# EXERCISE DIRECTIONS:
Continue the text below about Tarski's work on geometry and algebra, starting after its last sentence.

# TEXT:
In the 1920s and 30s, Tarski often taught high school geometry. In 1929, he showed that much of Euclidian solid geometry could be recast as a first order theory whose individuals are spheres, a primitive notion, a single primitive binary relation "is contained in," and two axioms that, among other things, imply that containment partially orders the spheres. Relaxing the requirement that all individuals be spheres yields a formalization of mereology far easier to exposit that Lesniewski's variant. Starting in 1926, Tarski devised an original axiomatization for plane Euclidian geometry, one considerably more concise than Hilbert's. Tarski's axiomatization is a first-order theory devoid of set theory, whose individuals are points, and having only two primitive relations. In 1930, he proved this theory decidable because it can be mapped into another theory he had already proved decidable, namely his first-order theory of the real numbers. Near the end of his life, Tarski wrote a very long letter, published as Tarski and Givant (1999), summarizing his work on geometry.

Cardinal Algebras studied algebras whose models include the arithmetic of cardinal numbers. Ordinal Algebras sets out an algebra for the additive theory of order types. Cardinal, but not ordinal, addition commutes.

In 1941, Tarski published an important paper on binary relations, which began the work on relation algebra and its metamathematics that occupied Tarski and his students for much of the balance of his life. While that exploration (and the closely related work of Roger Lyndon) uncovered some important limitations of relation algebra, Tarski also showed (Tarski and Givant 1987) that relation algebra can express most axiomatic set theory and Peano arithmetic. For an introduction to relation algebra, see Maddux (2006). In the late 1940s, Tarski and his students devised cylindric algebras, which are to first-order logic what the two-element Boolean algebra is to classical sentential logic. This work culminated in the two monographs by Tarski, Henkin, and Monk (1971, 1985).

# DATA EXCERPTS:
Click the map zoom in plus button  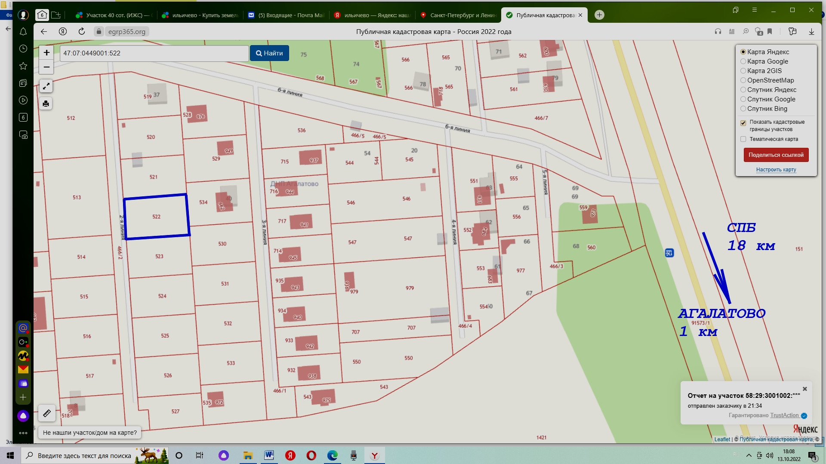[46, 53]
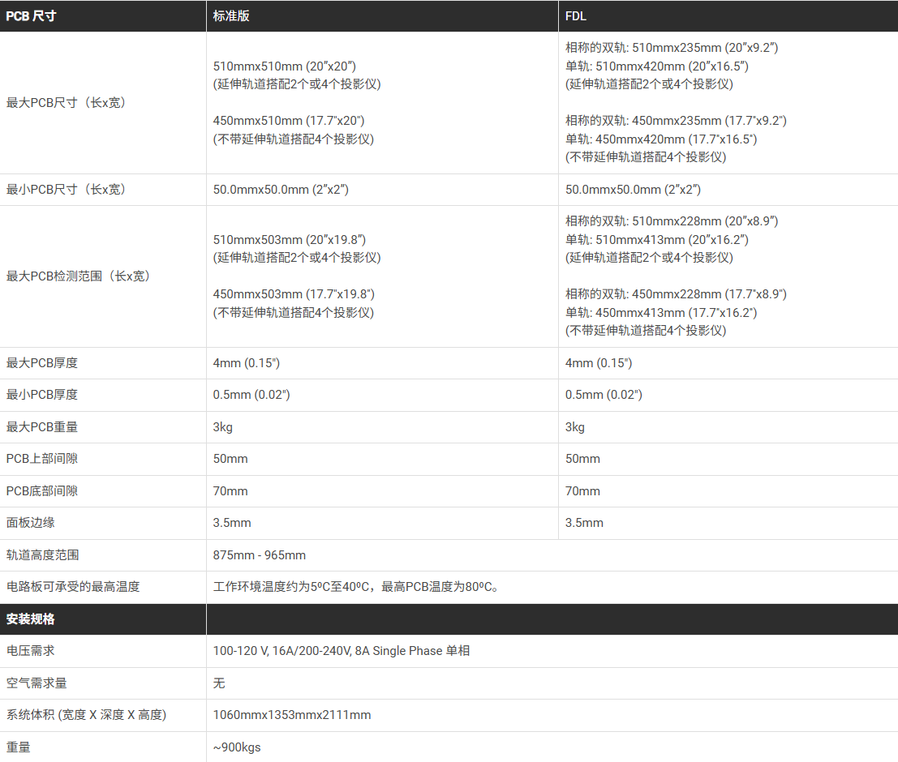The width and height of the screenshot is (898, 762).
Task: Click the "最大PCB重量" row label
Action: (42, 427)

* * *

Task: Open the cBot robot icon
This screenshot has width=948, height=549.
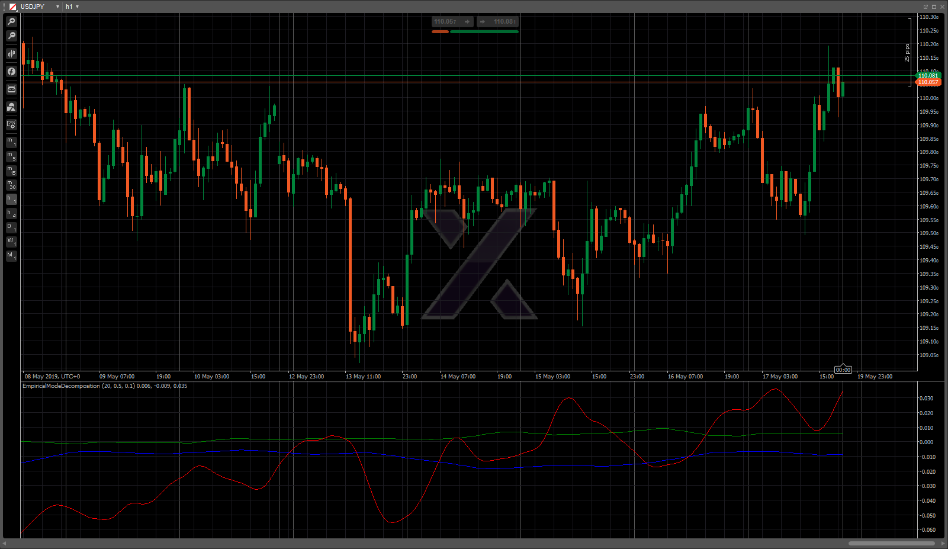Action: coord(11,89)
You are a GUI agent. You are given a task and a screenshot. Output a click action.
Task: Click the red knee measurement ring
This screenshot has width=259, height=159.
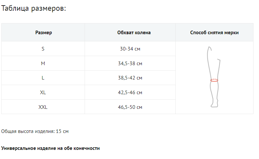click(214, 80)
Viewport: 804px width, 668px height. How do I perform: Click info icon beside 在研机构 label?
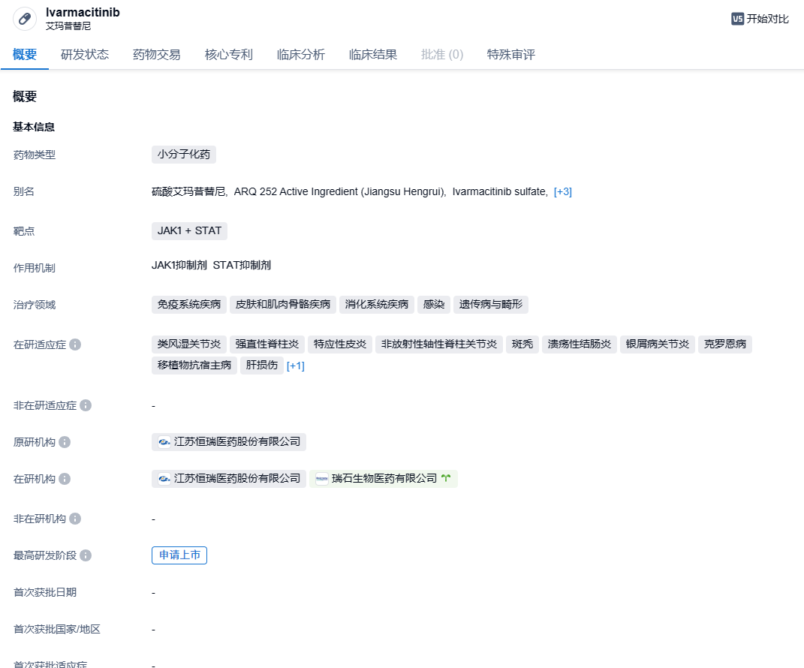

* * *

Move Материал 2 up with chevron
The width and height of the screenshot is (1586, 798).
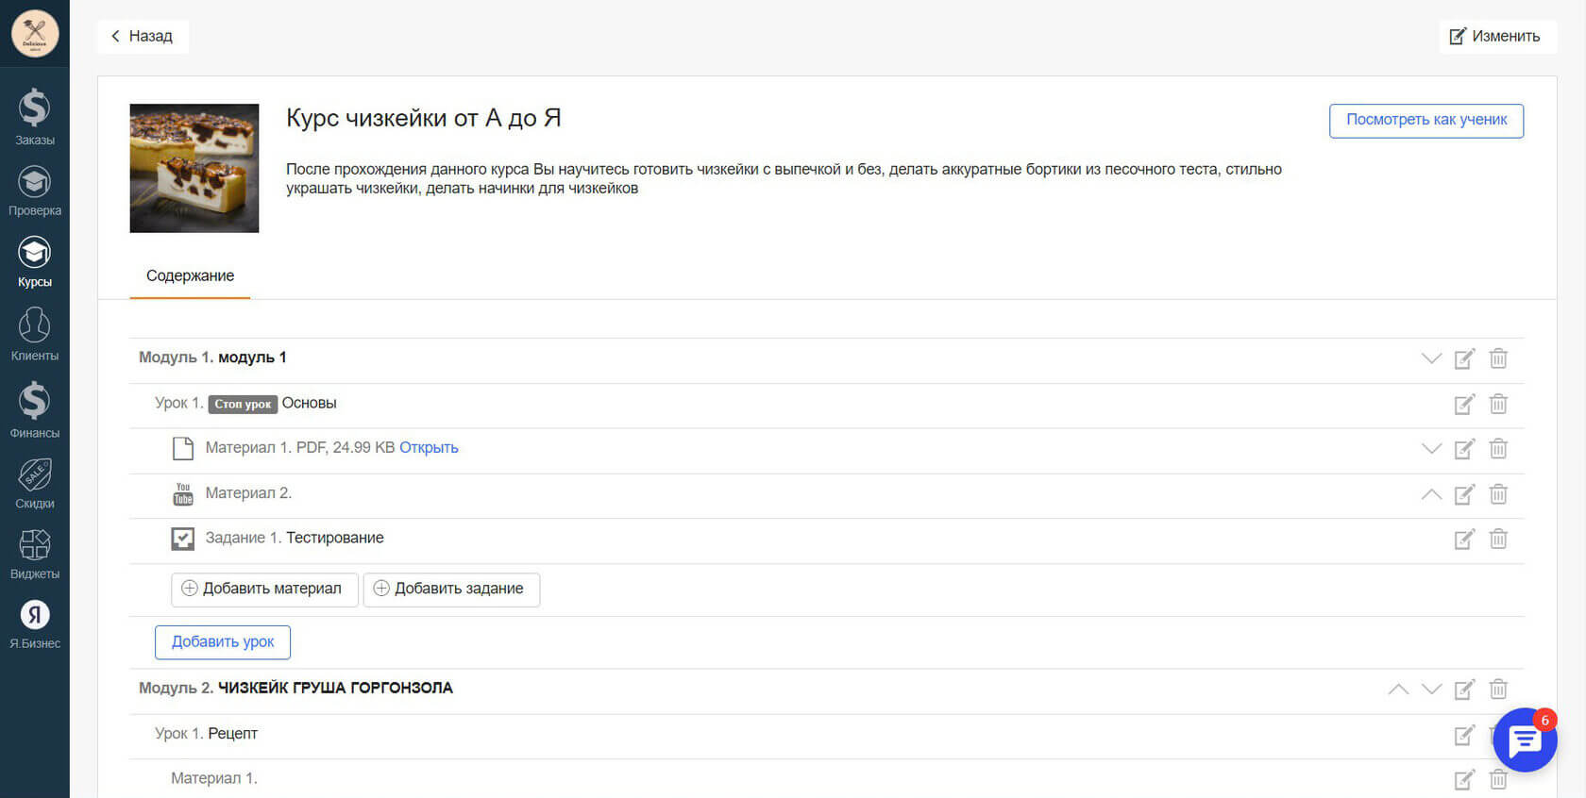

# EXERCISE RESULT:
Logician

Along with Aristotle, Gottlob Frege, and Kurt Gödel, Tarski is generally considered one of the four greatest logicians of all time (Vaught 1986). Of these four, he was the best mathematician and the most prolific author. Neither Frege nor Gödel ever supervised a single Ph. D. or coauthored a paper; Tarski, on the other hand, supervised 24 Ph. Ds and coauthored over 100 books and papers. Frege was sternly aloof in person and often bitingly sarcastic in print, and Gödel was a notorious recluse. Meanwhile, Tarski loved to interact with people intellectually and socially.

Tarski produced axioms for logical consequence, and worked on deductive systems, the algebra of logic, and the theory of definability. His semantic methods, which culminated in the model theory he and a number of his Berkeley students developed in the 1950s and 60s, radically transformed Hilbert's proof-theoretic metamathematics.

"In [Tarski's] view, metamathematics became similar to any mathematical discipline. Not only its concepts and results can be mathematized, but they actually can be integrated into mathematics. ... Tarski destroyed the borderline between metamathematics and mathematics. He objected to restricting the role of metamathematics to the foundations of mathematics." (Sinaceur 2001)

All formal scientific languages can be studied by model theory and related semantic methods.

Tarski's 1936 article "On the concept of logical consequence" argued that the conclusion of an argument will follow logically from its premises if and only if every model of the premises is a model of the conclusion. In 1937, he published a paper presenting clearly his views on the nature and purpose of the deductive method, and the role of logic in scientific studies. His high school and undergraduate teaching on logic and axiomatics culminated in a classic short text, published first in Polish, then in German translation, and finally in a 1941 English translation as Introduction to Logic and to the Methodology of Deductive Sciences.

Tarski's 1969 "Truth and proof" considered both Gödel's incompleteness theorems and Tarski's indefinability theorem, and mulled over their consequences for the axiomatic method in mathematics.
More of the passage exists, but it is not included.